**ASSIGNED TASK**
Using the records below, repeat exactly the lines from the one holding "Task: Click the 会员加速 link in the status bar" through the one holding "Screen dimensions: 1575x744", both ends included, and no others.

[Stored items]
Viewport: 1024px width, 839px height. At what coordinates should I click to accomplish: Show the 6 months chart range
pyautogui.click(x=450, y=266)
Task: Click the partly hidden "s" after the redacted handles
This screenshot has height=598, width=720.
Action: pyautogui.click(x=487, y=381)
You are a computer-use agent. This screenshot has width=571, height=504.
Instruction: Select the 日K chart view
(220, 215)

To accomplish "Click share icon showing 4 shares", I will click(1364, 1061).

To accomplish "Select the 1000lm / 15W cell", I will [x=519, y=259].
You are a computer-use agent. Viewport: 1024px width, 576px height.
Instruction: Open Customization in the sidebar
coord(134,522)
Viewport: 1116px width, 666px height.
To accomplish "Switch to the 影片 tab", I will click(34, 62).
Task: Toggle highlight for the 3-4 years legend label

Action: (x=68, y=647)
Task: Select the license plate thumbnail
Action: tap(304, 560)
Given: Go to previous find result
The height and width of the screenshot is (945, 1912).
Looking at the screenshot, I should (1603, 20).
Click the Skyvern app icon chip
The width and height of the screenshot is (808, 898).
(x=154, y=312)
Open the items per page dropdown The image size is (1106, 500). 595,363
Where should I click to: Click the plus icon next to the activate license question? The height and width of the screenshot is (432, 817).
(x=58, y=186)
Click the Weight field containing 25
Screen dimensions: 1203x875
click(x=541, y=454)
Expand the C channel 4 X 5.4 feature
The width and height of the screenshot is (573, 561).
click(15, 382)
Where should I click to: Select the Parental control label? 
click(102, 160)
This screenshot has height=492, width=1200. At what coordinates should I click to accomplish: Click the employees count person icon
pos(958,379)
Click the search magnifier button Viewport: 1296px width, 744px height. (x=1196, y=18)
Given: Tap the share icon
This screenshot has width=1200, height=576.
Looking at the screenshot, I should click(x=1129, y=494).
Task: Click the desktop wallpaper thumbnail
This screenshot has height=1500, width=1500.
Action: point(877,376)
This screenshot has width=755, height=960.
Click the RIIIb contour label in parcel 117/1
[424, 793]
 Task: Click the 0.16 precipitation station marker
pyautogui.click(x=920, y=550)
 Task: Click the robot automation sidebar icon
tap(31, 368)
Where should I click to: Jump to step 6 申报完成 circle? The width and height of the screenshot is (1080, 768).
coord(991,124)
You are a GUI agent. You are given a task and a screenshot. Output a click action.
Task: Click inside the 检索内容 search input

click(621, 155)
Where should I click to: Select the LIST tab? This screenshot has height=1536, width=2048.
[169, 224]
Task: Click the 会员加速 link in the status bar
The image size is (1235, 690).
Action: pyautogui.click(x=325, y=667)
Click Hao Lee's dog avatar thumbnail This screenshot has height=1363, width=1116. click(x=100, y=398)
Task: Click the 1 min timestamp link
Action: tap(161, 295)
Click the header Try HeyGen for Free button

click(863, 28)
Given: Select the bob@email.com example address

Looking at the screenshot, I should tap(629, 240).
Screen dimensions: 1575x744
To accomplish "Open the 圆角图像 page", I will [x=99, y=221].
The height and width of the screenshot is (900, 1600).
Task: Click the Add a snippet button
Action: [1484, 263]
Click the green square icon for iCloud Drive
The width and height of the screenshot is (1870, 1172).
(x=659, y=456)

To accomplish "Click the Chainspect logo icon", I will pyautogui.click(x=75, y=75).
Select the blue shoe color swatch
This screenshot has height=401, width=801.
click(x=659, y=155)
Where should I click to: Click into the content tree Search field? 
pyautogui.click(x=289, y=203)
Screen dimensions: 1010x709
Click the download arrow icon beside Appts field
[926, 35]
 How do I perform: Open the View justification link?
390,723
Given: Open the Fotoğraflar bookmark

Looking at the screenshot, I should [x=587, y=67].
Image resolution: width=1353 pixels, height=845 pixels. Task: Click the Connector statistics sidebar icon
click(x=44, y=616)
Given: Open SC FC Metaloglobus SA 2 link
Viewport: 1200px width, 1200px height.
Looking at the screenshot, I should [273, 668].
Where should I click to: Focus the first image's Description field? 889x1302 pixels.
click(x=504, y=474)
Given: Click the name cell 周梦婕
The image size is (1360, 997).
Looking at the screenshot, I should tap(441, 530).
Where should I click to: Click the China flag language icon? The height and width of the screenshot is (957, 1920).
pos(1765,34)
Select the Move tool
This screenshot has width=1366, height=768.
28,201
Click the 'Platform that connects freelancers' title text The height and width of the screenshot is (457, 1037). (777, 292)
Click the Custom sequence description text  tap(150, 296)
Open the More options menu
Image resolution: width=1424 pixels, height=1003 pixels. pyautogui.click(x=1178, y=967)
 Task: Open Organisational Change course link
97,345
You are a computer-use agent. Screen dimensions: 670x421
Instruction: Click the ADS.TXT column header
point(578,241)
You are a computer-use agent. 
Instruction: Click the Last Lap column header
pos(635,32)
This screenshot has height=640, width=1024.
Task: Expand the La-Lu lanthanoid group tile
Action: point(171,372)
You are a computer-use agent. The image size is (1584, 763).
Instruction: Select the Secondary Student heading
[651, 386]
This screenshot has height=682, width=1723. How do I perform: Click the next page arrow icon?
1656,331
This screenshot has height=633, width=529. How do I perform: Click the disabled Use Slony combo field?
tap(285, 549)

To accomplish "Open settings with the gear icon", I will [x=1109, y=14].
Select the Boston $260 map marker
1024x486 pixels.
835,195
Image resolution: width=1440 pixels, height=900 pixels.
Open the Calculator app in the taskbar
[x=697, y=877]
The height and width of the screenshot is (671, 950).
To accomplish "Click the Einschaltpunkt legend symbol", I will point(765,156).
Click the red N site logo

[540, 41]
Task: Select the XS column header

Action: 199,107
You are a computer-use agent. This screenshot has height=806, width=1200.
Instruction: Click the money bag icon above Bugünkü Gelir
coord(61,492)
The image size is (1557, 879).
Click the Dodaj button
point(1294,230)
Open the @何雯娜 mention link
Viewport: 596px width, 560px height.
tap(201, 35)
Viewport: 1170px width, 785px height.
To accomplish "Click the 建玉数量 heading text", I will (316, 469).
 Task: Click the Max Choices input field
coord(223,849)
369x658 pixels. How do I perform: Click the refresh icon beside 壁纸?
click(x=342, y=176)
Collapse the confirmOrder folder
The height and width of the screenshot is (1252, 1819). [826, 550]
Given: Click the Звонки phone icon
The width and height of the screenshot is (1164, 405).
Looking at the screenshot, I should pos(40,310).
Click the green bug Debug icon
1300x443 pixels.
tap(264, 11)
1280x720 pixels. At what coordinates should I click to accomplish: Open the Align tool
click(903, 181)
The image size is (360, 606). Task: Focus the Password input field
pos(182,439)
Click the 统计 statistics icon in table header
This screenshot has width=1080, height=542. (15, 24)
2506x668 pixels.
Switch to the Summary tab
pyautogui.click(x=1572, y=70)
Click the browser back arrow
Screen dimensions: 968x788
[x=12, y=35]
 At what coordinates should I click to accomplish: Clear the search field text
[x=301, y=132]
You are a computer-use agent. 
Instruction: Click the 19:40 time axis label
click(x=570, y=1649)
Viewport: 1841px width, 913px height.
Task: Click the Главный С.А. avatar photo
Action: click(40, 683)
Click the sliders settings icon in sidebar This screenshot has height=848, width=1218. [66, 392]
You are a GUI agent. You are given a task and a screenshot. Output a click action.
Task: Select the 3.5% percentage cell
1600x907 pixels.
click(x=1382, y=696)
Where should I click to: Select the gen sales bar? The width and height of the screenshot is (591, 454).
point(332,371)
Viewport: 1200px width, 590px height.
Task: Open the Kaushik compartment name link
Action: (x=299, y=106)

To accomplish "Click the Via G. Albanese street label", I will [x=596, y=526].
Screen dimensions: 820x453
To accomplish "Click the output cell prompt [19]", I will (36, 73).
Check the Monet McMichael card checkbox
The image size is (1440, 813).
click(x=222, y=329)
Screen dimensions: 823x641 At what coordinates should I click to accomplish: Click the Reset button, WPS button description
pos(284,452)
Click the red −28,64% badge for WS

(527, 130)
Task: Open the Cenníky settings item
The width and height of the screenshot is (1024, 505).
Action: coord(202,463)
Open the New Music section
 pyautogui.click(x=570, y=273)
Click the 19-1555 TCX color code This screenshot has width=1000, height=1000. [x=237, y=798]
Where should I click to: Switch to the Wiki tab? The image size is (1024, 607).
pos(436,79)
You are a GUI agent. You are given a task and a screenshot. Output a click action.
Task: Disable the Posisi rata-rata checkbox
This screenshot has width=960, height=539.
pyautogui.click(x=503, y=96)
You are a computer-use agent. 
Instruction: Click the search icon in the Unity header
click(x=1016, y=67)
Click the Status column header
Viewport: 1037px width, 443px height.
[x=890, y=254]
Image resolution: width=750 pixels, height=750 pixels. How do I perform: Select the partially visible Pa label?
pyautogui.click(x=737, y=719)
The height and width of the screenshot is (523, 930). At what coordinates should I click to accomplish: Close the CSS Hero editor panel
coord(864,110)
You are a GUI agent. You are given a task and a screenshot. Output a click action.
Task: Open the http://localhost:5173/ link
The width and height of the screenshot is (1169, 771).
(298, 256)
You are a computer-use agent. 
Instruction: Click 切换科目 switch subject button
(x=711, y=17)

**ANSWER BELOW**
Task: Click the 会员加速 link in the status bar
The image size is (1235, 690).
Action: pyautogui.click(x=325, y=667)
Click Hao Lee's dog avatar thumbnail This screenshot has height=1363, width=1116. click(x=100, y=398)
Task: Click the 1 min timestamp link
Action: tap(161, 295)
Click the header Try HeyGen for Free button

click(863, 28)
Given: Select the bob@email.com example address

Looking at the screenshot, I should tap(629, 240).
Screen dimensions: 1575x744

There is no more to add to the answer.